A major new seizure of illegal cigarettes highlights the scale of emerging Europe’s clandestine tobacco trade.
Law enforcement authorities seized 37 million illegal cigarettes and more than 3,500 litres of illegal fuel last month in a ten-day operation led by Frontex, the European Border and Coast Guard Agency, with the support of Europol.
The total value of the seized cigarettes was almost 13 million euros, said Frontex in a statement.
The operation, known as JAD Arktos 2 and coordinated from Frontex’s headquarters in Warsaw, Poland, was co-led by Latvia and Finland and saw the involvement of border guards, police and customs officers from Poland, Estonia, Finland, Latvia, Lithuania, Slovakia.
JAD Arktos 2 took place between November 16-25 and targeted excise fraud, particularly tobacco smuggling, document fraud and migrant smuggling at selected border crossing points at the European Union’s eastern land borders.

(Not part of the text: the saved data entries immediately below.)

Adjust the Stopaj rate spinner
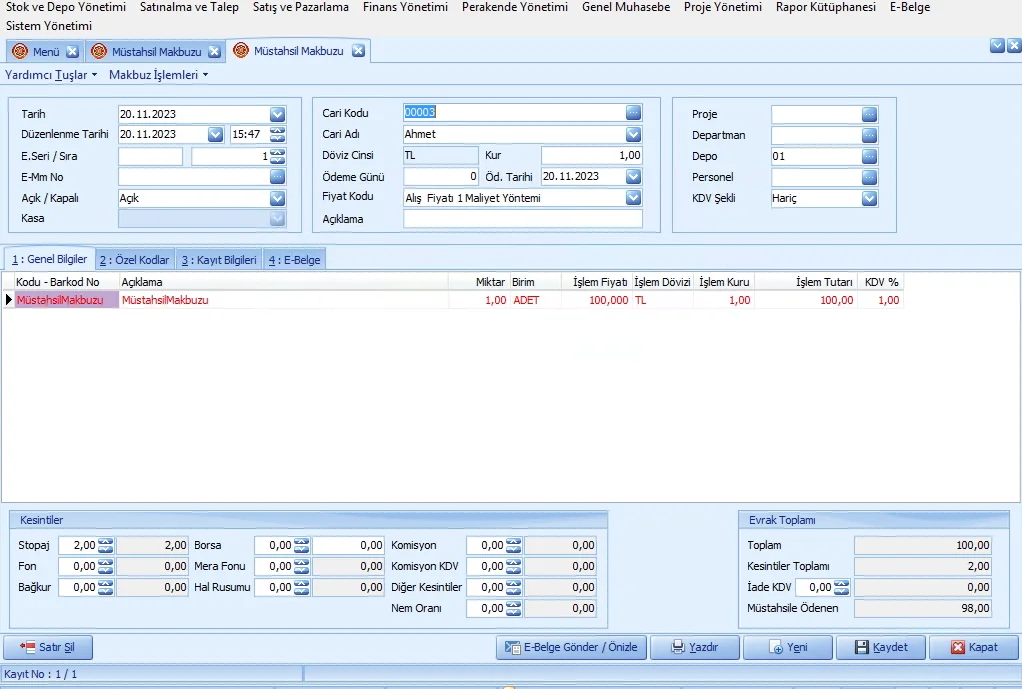Viewport: 1022px width, 689px height. coord(104,545)
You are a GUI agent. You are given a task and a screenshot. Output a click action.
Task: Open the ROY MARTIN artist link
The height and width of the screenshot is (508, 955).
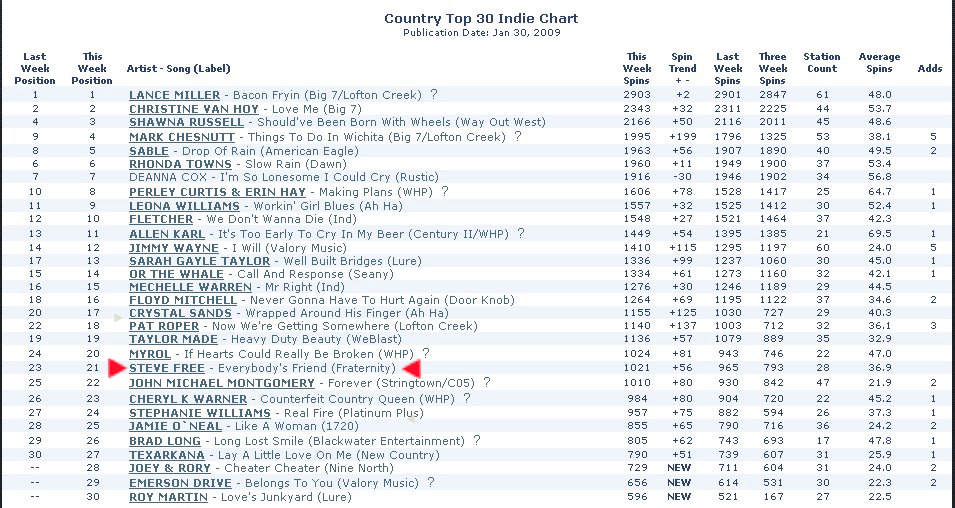(168, 497)
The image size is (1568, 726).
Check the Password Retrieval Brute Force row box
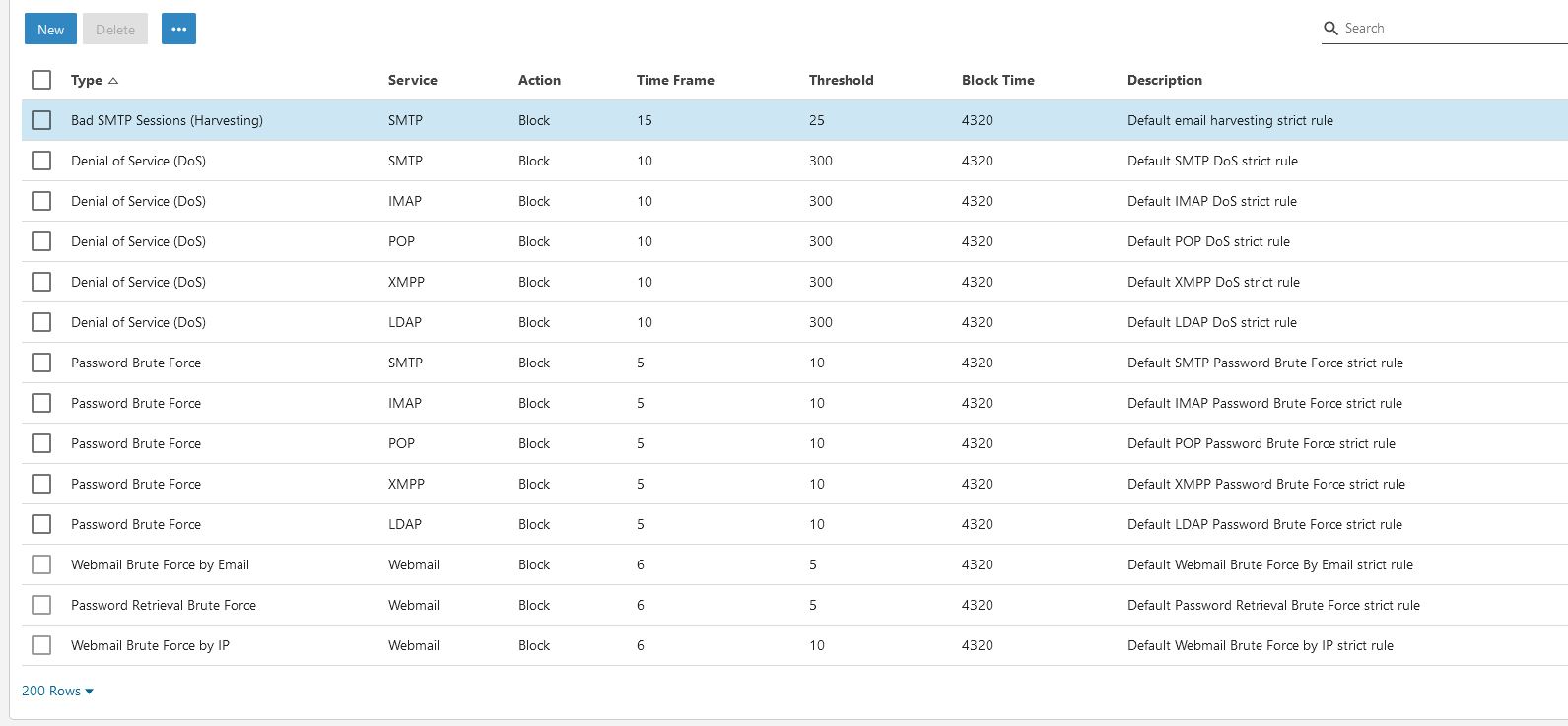41,605
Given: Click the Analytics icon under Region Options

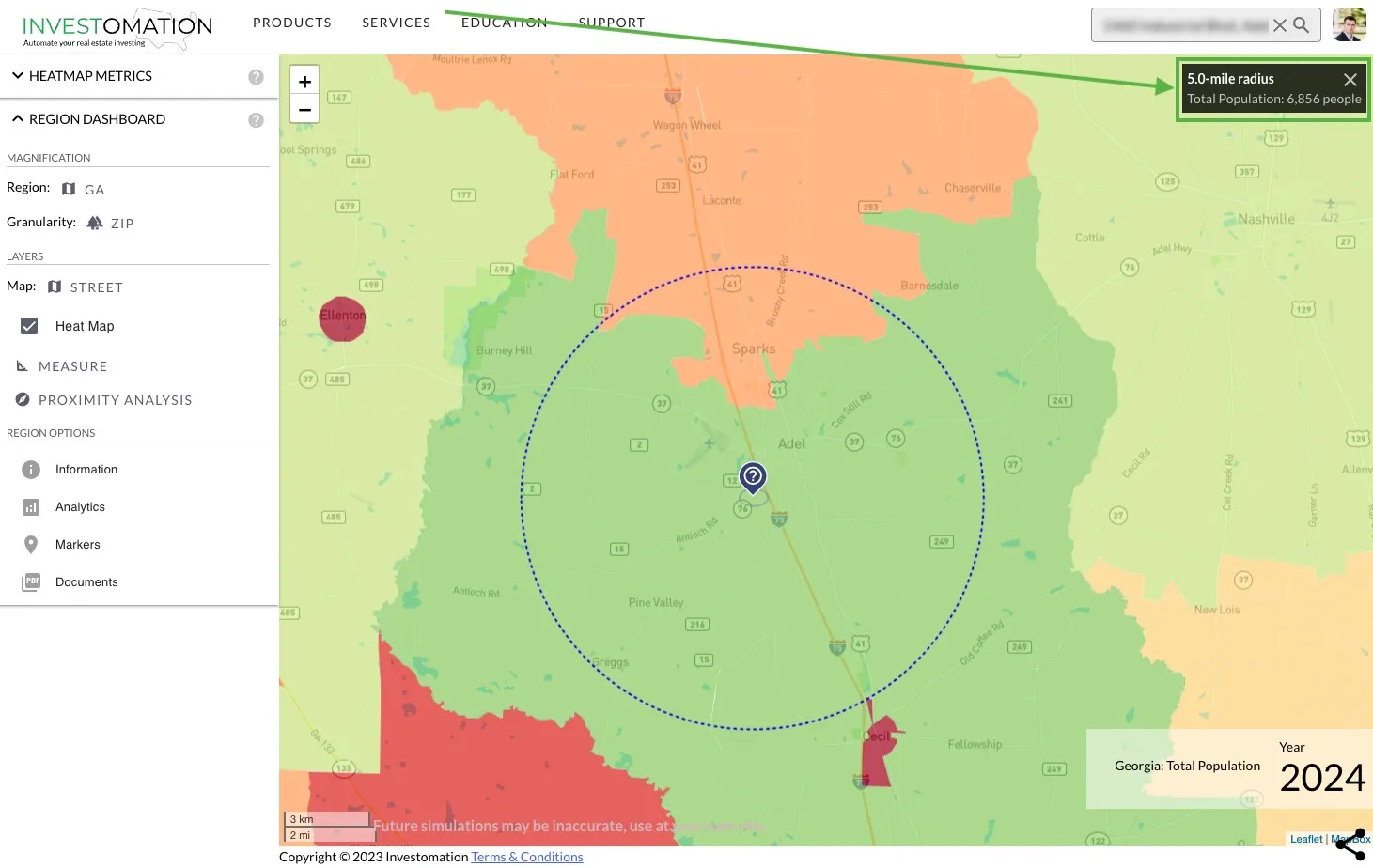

Tobacco smuggling causes heavy yearly losses to the budgets of EU countries and the EU institutions in lost customs duties and taxes, and the latest seizures appear to be a drop in the ocean compared with the scale of the illegal tobacco trade.
According to OLAF, the European Anti-Fraud Office, it is difficult to estimate the size of the illegal tobacco market accurately, although some estimates place the total loss at over 10 billion euros per year.
This is because – as with other illicit practices – tobacco contraband and counterfeiting are clandestine activities in constant fluctuation and change. Fraudsters go to great lengths to conceal and change their patterns to escape the law.
Illegal tobacco also poses great risks to consumers and businesses, undermines anti-smoking and public health campaigns and is a significant source of organised crime. It also violates the strict rules that the EU and its member countries have on manufacturing, distribution and sale.
The consumption of illegal tobacco is particularly prevalent in the EU’s eastern states, where consumers are attracted to the lower prices offered by cigarette smugglers.
According to a survey carried out in 2016 by Eurobarometer, which gauges public opinion in the EU on behalf of the European Commission, nearly six in 10 people in Latvia (56 per cent) say that they have been offered black market cigarettes, as have at least a third of respondents in Lithuania (35 per cent) and Bulgaria and Croatia (both 33 per cent).
Complicit tobacco companies
According to the Tobacco Control Research Group in the Department for Health at the University of Bath in the United Kingdom, tobacco companies have facilitated the smuggling of their own cigarettes and roll your own tobacco for decades.
In a report published in October, the research group claimed that internal company documents reveal that in the 1990s smuggling was an integral part of tobacco companies’ business strategies. By the late 1990s and early 2000s, the tobacco industry’s involvement in smuggling had been exposed leading to public investigations, court cases and extremely negative publicity for the tobacco companies.
Since then, using a massive public relations drive, the tobacco companies have claimed they have changed and are now the victims, not the perpetrators of tobacco smuggling.
“But contemporary evidence indicates significant ongoing tobacco company involvement in the illicit tobacco trade,” says the Tobacco Control Research Group.
However, in a report published in July, KPMG claims that the consumption of illicit cigarettes is falling across Europe.
Much of the decline was driven by a steady decrease of illicit cigarettes coming into the EU from traditional source countries like Ukraine and Belarus. This fall highlights the significant progress made by law enforcement and customs agencies collaborating across the public and private sector to stamp out the issue.
However, the report also notes that the number of illicit cigarettes originating from within EU borders and moving between European countries has increased in recent years.